De Raad oordeelde dat de schending van de inlichtingenverplichting een rechtsgrond vormt voor de intrekking van de bijstand, vooral omdat niet kon worden vastgesteld of appellant in bijstandbehoevende omstandigheden verkeerde. De Raad wees erop dat appellant geen deugdelijke administratie had bijgehouden over zijn hennepteelt en de daaruit voortvloeiende inkomsten. Tijdens het verhoor door de politie had appellant wisselend verklaard over het aantal planten en zijn intenties, wat zijn standpunt dat hij uitsluitend voor eigen gebruik kweekte, ondermijnde.

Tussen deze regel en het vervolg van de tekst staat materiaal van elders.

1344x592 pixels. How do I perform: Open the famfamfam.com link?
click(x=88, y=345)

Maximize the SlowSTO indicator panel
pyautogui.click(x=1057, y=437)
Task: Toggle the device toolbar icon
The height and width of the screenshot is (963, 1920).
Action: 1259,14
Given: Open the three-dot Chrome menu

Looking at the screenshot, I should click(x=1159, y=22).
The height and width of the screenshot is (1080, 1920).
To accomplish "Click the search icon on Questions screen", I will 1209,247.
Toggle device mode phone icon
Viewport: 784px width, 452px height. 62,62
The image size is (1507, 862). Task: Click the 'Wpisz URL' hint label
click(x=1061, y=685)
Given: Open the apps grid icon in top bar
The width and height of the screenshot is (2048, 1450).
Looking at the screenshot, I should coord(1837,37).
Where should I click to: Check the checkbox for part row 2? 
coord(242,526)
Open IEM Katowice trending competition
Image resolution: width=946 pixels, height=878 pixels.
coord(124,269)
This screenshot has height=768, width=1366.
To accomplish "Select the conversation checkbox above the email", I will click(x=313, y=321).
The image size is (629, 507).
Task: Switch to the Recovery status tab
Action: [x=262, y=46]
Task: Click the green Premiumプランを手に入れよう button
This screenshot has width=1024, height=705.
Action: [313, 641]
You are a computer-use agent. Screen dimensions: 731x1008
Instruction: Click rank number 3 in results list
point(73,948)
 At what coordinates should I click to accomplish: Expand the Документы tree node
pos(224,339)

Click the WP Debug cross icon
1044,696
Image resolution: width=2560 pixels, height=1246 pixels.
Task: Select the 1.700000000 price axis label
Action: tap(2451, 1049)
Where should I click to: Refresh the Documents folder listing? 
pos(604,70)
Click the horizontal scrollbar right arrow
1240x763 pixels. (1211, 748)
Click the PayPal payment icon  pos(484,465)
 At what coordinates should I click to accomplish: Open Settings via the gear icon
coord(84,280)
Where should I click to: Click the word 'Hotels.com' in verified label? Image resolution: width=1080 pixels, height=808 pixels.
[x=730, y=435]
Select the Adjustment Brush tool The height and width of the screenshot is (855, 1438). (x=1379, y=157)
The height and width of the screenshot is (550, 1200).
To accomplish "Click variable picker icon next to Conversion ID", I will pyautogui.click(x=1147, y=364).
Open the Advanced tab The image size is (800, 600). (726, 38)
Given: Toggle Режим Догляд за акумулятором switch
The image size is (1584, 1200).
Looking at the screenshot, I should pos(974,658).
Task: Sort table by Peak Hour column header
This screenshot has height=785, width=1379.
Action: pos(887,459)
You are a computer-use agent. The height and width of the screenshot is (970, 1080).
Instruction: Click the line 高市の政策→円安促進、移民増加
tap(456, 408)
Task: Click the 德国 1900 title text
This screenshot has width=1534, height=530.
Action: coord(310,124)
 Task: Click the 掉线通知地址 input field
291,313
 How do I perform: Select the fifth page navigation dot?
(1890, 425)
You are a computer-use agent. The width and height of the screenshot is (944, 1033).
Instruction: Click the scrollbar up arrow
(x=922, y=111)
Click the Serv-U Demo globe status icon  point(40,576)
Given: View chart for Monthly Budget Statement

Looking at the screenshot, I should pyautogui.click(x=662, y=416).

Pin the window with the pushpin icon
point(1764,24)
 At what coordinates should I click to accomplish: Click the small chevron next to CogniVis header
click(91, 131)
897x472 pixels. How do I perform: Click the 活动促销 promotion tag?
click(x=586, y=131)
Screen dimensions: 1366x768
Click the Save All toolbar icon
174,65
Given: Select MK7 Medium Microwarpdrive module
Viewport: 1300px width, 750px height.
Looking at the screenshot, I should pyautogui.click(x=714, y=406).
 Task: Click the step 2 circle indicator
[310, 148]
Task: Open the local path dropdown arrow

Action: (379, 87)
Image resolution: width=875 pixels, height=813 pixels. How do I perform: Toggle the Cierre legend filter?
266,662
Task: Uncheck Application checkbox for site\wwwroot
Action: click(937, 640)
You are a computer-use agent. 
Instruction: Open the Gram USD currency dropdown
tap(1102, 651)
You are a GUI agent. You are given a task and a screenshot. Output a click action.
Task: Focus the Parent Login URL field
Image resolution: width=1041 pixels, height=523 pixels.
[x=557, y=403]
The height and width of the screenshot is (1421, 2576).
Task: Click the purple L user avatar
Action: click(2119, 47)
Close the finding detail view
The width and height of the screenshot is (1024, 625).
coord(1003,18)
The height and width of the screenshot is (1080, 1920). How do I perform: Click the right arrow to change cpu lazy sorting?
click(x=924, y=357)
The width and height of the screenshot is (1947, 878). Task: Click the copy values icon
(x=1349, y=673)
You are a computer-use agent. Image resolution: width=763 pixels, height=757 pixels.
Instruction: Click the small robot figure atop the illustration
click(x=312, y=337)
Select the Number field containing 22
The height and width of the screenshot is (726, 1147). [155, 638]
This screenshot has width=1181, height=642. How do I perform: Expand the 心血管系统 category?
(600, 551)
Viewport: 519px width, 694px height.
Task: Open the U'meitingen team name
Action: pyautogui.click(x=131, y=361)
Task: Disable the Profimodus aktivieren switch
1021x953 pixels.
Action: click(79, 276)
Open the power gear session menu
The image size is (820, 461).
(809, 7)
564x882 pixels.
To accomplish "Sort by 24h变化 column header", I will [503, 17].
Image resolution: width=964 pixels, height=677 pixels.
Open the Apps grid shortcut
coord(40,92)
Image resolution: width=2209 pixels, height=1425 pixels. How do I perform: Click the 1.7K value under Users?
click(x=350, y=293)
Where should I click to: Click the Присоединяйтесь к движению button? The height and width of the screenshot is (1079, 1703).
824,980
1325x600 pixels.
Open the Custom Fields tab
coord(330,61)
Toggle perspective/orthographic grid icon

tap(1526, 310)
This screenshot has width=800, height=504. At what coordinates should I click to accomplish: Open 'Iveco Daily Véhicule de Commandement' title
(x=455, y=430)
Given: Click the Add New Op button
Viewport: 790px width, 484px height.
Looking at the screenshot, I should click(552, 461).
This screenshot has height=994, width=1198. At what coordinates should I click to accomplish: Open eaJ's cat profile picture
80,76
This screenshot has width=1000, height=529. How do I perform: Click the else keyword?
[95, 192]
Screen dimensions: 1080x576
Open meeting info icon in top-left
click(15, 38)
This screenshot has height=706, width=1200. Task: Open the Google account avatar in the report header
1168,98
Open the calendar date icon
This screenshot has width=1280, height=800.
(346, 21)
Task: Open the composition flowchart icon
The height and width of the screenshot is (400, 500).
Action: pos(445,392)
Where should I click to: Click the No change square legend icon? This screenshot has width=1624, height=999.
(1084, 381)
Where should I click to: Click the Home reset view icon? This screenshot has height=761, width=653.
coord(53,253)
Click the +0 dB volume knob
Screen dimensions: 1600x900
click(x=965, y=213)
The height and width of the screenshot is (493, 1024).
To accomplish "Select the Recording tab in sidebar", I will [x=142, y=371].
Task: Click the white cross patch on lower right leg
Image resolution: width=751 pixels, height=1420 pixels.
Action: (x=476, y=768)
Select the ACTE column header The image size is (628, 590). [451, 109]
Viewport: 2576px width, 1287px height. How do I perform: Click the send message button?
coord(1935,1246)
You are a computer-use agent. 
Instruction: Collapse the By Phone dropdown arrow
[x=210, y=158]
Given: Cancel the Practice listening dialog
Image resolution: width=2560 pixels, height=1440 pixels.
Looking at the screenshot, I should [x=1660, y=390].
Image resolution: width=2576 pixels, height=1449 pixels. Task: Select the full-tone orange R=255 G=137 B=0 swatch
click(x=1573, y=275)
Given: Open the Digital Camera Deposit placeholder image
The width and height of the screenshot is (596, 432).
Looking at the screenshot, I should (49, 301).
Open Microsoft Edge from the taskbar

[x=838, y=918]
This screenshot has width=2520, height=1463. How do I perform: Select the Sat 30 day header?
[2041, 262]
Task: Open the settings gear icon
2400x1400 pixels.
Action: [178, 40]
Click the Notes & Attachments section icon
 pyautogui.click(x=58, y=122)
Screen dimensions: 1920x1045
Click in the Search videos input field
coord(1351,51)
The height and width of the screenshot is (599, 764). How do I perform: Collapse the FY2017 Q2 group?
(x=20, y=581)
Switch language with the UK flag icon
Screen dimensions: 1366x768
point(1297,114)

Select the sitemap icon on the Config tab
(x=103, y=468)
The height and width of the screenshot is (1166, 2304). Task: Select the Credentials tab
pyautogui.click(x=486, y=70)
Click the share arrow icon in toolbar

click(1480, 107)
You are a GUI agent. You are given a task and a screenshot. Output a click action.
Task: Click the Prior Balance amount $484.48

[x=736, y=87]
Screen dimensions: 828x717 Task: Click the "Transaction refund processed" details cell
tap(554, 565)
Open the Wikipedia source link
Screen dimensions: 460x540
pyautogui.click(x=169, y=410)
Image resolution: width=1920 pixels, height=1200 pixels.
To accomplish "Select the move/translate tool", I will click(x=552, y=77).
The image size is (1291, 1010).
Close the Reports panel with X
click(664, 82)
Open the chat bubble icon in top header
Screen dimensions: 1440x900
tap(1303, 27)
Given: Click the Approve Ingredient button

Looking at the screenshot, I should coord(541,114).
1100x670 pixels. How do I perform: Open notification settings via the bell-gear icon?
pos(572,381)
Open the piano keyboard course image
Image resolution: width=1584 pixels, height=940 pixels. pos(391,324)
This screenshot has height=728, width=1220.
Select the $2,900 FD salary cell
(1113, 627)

De rechtbank had het beroep van appellant tegen het bestreden besluit ongegrond verklaard, en de Centrale Raad van Beroep bevestigde deze uitspraak. De Raad concludeerde dat het college bevoegd was om de bijstand over de betreffende periode in te trekken en de kosten terug te vorderen. De uitspraak benadrukt het belang van het naleven van de inlichtingenverplichting door bijstandsontvangers en de gevolgen van het niet voldoen aan deze verplichting.